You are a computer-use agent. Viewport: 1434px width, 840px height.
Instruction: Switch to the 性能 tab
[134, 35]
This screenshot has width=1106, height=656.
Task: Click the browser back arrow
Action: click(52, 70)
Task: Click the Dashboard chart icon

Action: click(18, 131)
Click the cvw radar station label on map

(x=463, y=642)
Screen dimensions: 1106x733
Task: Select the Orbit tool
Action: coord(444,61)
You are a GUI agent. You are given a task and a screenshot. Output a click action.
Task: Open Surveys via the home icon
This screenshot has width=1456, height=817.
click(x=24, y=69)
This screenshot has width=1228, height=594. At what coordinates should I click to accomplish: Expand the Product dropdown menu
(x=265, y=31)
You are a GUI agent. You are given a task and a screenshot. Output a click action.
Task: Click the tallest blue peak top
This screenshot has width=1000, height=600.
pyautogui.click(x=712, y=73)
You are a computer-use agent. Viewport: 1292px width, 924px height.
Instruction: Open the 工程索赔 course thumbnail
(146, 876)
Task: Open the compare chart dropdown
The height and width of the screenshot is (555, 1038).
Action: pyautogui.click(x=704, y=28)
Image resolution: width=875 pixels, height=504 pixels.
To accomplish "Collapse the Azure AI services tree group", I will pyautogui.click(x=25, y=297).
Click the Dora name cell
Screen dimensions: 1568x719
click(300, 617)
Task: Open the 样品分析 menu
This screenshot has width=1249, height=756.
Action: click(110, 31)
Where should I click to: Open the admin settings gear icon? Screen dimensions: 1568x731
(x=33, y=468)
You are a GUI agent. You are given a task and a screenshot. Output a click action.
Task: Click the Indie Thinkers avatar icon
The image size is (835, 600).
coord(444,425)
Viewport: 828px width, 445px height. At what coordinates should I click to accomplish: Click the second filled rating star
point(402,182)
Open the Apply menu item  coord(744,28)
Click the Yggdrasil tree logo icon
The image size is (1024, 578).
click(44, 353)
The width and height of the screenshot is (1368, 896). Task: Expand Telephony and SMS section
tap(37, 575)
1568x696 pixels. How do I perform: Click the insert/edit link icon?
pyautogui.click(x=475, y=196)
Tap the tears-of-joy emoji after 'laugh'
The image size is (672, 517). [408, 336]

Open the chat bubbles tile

----------------

▸ **PROBLEM STATEMENT**: Find each line in the records that contains the string "computer", then say how many there are and nothing else.

▸ **RESULT BELOW**: 2